I had a residency at Arquetopia Foundation in Puebla, Mexico that inspired this collective. I didn’t know any queer printmakers in Dallas, maybe one. We just launched it in January, and I’ve met a lot of people I didn’t know before. Our focus is on printmaking and silkscreen. That’s the most manageable thing for me, with a fulltime job and taking care of my parents. My goal with my own art is less about making things and instead making more experiences. My medium has mostly been linocut and working within my own ancestry but also with my own identity. 

Photo by Danny Fulgencio

What is the idea behind the collective?

Going to Arts Magnet was a great launching point for me, but I had some things that stalled me out as far as larger institutions of oppression. If you get a lot of people with similar backgrounds together and start talking and communicating about their own experiences, it makes all the difference.
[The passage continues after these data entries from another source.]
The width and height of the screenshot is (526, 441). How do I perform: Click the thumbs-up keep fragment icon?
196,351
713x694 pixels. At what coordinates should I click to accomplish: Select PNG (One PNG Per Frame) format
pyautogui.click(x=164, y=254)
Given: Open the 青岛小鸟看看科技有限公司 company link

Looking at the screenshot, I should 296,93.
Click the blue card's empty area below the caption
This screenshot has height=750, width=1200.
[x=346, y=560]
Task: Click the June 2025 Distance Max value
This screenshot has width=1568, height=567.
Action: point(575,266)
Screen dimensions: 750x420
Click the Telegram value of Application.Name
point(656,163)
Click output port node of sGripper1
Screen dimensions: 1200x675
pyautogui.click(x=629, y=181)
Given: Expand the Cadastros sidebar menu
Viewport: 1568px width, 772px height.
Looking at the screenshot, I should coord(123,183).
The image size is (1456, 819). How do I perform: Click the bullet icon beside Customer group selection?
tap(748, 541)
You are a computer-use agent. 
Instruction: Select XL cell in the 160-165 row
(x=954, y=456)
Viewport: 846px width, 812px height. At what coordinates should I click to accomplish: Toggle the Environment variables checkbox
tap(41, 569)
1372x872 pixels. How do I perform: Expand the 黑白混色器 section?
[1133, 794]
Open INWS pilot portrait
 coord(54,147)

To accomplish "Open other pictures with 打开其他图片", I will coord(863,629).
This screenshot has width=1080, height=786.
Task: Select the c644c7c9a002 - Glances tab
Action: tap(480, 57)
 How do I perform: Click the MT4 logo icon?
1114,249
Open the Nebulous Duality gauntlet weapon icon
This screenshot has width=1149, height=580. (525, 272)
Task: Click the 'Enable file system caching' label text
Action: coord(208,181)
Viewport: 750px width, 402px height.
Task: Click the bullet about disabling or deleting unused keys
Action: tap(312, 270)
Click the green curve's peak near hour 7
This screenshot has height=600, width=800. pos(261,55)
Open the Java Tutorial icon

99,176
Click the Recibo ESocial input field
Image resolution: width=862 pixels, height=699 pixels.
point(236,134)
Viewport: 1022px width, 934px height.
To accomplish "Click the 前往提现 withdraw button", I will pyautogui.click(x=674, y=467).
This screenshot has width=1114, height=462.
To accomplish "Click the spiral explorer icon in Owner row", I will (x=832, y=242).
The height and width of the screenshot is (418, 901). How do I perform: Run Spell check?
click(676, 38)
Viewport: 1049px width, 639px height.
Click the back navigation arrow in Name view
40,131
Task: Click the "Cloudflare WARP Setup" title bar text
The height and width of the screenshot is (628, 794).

What is on your mind right now regarding the recent attacks on trans women?

Being a Dallas native, we have the worst record when it comes to people. We’re the No. 1 one deporter [Editors note: the Dallas I.C.E. region deported more people than any other I.C.E. region in 2017]. Child poverty is terrible. Housing is deplorable. And now this. We want people to be held accountable. We can all participate in trans visibility.  I just want to be there for them any way I can, and so should everybody. Once they come for trans people, they can come for anybody. It opens the door for all kinds of unruliness.

What’s next for Radical Love Collective?

The next thing is finding a space to host us at a more regular interval. What’s important to us is: how can we make creative responses to oppression? I would like to put together a lending library for printmaking tools. It’s an experiment. In Portland, where I lived for awhile, you have access to renting tools with your library card. There’s nothing like that in Dallas. People who want to make art but are struggling to pay rent, and maybe have terrible credit. Having those tools available would be great. As a teacher, I would like to have some kind of studio space. But we’re modeling empowerment. There’s no leader among us, but we’re all leaders. We want to have workshops and ask what’s important to our community and how can we feature the intersections of identity. I don’t know how long this experiment will work. I’m not the leader of it. I’m just kicking off some sparks.